Par une nuit d’encre, un homme armé d’un couteau s’introduit dans une maison paisible et assassine méthodiquement une famille entière. Seul un bambin de 18 mois parvient à s’échapper en rampant jusqu’au vieux cimetière qui surplombe la ville. Là, un couple de fantômes, les Owens, décide de l’adopter et le baptise Nobody (« Personne »). L’enfant grandit ainsi parmi les morts, sous la protection de Silas, un mystérieux gardien qui n’appartient ni au monde des vivants ni à celui des défunts.
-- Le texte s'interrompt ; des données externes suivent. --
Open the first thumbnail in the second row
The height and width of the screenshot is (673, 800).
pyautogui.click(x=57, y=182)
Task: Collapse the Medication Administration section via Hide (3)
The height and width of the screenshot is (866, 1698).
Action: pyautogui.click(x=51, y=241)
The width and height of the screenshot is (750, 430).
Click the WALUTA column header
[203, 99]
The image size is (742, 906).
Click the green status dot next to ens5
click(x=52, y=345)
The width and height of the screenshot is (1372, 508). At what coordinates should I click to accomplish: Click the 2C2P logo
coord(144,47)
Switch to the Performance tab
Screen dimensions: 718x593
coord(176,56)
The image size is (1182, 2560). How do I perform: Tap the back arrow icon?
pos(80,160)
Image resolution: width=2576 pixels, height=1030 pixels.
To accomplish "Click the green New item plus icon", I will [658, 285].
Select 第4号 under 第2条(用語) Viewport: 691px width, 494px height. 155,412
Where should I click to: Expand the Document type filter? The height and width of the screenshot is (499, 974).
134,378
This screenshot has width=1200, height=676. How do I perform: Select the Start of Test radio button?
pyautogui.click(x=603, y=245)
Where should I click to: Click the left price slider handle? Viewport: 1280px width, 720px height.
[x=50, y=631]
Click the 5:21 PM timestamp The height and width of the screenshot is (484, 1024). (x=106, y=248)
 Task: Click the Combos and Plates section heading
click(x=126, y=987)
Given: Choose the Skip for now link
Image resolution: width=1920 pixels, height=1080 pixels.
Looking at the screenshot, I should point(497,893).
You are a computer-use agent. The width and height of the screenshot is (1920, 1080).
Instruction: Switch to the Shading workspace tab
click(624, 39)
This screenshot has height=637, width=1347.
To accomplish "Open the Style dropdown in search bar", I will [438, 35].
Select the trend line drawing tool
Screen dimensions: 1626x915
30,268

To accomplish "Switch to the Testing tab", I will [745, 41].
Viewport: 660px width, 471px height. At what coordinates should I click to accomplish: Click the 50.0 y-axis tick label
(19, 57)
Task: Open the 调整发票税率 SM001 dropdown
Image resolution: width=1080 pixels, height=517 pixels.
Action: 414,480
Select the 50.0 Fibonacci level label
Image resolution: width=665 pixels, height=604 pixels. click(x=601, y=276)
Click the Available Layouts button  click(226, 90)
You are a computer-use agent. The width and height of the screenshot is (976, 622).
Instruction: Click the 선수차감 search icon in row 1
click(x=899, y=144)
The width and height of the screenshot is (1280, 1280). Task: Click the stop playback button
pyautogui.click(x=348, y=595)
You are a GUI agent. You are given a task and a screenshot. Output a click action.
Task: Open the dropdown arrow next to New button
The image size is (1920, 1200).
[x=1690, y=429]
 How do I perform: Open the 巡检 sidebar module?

Dans ce refuge peuplé d’êtres surnaturels, Nobody – surnommé Bod – apprend à lire sur les pierres tombales et développe d’étranges facultés : il peut traverser les murs, devenir invisible et voir les spectres. Mais le meurtrier de sa famille, membre d’une société secrète – la Confrérie des Jack -, continue de le traquer inlassablement. L’enfant devra un jour quitter la sécurité du cimetière pour affronter son destin.

Autour du livre

L’idée de « L’étrange vie de Nobody Owens » germe en 1985, lorsque Neil Gaiman observe son fils de deux ans pédaler sur son tricycle dans un cimetière près de leur maison à East Grinstead. Cette image lui inspire l’idée d’écrire une variation sur « Le Livre de la Jungle » de Kipling, mais dans un cimetière. Pendant plus de vingt ans, Gaiman repose régulièrement son manuscrit, estimant ne pas être « assez bon écrivain » pour donner vie à cette histoire. Ce n’est qu’en 2008 qu’il se sent enfin prêt à la publier.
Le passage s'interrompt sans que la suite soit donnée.